→ **Brief A**
In the monitoring stack write-up below, reproduce the passage from "Below is the" to "must be applied.".
→ **Brief B**
According to the monitoring stack write-up below, what role does NGINX play?

→ **Text block**
-*-

The open-source monitoring stack I selected includes:

  • Prometheus: A time-series database (TSDB) that collects and stores metrics from infrastructure and applications.
  • Mimir: A scalable, long-term storage backend that extends Prometheus by handling large volumes of time-series data.
  • Grafana: A rich visualization and monitoring tool that displays collected metrics in dashboards and supports alerting based on thresholds.

Component Descriptions and Flow:

  • IoT Devices, Servers, and Applications: These are the data sources emitting metrics such as CPU usage, memory utilization, and custom application-specific metrics.
  • Prometheus (TSDB): Collects and stores time-series metrics from IoT devices, servers, and applications.
  • Grafana Mimir (Scaling Layer): Extends Prometheus by providing scalable, durable storage for large-scale metric workloads.
  • Grafana (Visualization): Displays collected metrics in customizable dashboards and graphs and provides alerting capabilities.
  • NGINX (Ingress Controller): Acts as a reverse proxy and secure access point to the Grafana and Prometheus user interfaces.
  • Kubernetes: Orchestrates the entire monitoring stack as containerized services.
  • Google Cloud Platform (GCP): Hosts the Kubernetes cluster and the supporting infrastructure.

Figure 1Figure 1

Cluster Creation:

Below is the Terraform code to create a private Kubernetes cluster in GCP. A similar approach can be used to create private clusters in other cloud environments as well.

Note: In this setup, we are using a shared network from another project, so appropriate IAM permissions and network configurations must be applied.

GitHub code repo: https://github.com/pradeep-gaddamidi/Monitoring

Create a kubernetes cluster using the terraform:

cluster.tf

# google_client_config and kubernetes provider must be explicitly specified like the following.
data "google_client_config" "default" {}

provider "kubernetes" {
  host                   = "https://${module.gke.endpoint}"

-*-

→ **Dataset excerpts**
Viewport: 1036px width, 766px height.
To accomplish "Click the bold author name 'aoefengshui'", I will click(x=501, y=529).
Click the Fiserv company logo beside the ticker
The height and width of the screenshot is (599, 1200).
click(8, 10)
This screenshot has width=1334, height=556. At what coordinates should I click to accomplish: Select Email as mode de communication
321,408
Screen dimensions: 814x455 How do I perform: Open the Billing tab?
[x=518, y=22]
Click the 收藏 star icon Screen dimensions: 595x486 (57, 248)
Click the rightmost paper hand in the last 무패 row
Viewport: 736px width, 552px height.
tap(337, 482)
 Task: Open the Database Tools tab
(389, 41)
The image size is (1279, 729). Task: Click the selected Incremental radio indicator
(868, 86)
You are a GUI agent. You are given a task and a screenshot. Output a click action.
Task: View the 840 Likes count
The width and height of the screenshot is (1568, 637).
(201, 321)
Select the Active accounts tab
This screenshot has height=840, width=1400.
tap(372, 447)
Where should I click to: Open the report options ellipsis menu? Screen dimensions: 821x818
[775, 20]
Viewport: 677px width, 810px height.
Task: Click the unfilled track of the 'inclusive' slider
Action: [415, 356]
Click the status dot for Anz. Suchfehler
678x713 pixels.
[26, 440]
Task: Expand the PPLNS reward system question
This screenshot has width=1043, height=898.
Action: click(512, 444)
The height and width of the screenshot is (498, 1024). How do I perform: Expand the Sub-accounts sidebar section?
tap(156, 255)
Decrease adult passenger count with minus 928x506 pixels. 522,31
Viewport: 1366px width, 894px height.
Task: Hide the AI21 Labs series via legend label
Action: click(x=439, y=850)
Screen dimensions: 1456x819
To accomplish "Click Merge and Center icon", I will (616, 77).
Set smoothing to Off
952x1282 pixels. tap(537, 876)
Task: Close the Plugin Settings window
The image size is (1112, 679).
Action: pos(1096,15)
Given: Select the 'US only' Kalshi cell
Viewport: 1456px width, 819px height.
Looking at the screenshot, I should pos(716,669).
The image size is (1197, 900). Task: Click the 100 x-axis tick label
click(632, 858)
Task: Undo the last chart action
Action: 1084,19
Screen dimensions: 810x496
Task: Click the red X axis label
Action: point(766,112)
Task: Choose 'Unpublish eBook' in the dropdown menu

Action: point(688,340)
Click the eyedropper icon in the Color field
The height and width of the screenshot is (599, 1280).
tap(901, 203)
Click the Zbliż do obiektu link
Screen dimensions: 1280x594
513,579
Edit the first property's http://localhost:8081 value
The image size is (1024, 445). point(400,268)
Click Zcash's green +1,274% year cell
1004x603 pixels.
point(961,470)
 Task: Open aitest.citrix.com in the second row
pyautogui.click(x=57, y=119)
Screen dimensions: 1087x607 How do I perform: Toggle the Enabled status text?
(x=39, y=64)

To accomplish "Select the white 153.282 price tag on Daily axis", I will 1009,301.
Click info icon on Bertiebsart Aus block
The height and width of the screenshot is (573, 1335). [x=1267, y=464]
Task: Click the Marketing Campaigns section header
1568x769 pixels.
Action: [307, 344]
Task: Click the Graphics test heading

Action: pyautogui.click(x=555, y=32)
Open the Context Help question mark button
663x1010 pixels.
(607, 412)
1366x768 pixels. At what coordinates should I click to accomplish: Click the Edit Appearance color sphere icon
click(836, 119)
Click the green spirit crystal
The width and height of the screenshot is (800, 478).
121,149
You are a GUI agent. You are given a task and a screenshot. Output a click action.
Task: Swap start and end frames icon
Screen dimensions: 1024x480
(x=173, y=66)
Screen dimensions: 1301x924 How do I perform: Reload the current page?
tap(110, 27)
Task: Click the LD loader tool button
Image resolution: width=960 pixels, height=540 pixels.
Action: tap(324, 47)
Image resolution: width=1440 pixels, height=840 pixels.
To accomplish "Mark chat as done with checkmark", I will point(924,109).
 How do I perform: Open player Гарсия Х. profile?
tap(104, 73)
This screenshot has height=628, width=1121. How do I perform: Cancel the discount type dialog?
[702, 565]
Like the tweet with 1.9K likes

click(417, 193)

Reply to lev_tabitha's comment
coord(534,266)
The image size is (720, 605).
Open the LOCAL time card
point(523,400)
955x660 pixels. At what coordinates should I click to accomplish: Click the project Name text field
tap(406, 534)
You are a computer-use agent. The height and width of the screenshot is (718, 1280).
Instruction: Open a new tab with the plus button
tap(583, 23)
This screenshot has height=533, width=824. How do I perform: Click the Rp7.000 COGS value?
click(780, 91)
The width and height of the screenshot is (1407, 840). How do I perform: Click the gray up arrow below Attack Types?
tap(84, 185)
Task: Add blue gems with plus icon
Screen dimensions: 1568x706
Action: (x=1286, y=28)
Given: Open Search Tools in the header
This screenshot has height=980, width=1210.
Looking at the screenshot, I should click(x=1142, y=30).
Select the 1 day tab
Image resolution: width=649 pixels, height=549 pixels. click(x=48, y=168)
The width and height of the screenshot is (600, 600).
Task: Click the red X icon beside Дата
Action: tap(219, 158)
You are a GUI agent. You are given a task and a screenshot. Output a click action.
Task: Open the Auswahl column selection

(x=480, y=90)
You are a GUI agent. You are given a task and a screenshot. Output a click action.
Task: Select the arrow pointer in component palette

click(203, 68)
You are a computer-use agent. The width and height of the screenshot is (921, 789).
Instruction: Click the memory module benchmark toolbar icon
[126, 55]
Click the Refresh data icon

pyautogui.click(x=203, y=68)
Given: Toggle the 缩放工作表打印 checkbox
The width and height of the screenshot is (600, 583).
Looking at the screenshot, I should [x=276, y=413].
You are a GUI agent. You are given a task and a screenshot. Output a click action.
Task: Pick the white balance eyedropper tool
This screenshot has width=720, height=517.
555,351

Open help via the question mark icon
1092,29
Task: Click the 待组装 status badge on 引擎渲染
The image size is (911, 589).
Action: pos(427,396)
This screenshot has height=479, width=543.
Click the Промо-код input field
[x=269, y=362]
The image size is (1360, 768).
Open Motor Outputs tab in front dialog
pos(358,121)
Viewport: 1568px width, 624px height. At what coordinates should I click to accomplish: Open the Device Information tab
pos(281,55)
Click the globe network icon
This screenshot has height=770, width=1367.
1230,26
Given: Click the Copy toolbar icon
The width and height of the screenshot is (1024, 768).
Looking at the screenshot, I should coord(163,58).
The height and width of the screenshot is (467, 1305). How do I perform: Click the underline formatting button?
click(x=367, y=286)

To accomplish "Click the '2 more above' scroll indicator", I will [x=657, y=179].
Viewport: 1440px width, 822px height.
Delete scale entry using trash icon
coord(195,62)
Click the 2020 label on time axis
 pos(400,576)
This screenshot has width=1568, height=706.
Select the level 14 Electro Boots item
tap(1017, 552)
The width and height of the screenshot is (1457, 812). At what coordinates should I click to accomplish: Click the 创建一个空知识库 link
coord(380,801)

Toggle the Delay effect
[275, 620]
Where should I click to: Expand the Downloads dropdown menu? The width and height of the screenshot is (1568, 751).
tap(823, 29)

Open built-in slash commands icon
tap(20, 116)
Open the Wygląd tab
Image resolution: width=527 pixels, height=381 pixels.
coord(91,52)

-*-

→ **Task output A**
Below is the Terraform code to create a private Kubernetes cluster in GCP. A similar approach can be used to create private clusters in other cloud environments as well.

Note: In this setup, we are using a shared network from another project, so appropriate IAM permissions and network configurations must be applied.

→ **Task output B**
It acts as a reverse proxy and secure access point to the Grafana and Prometheus user interfaces.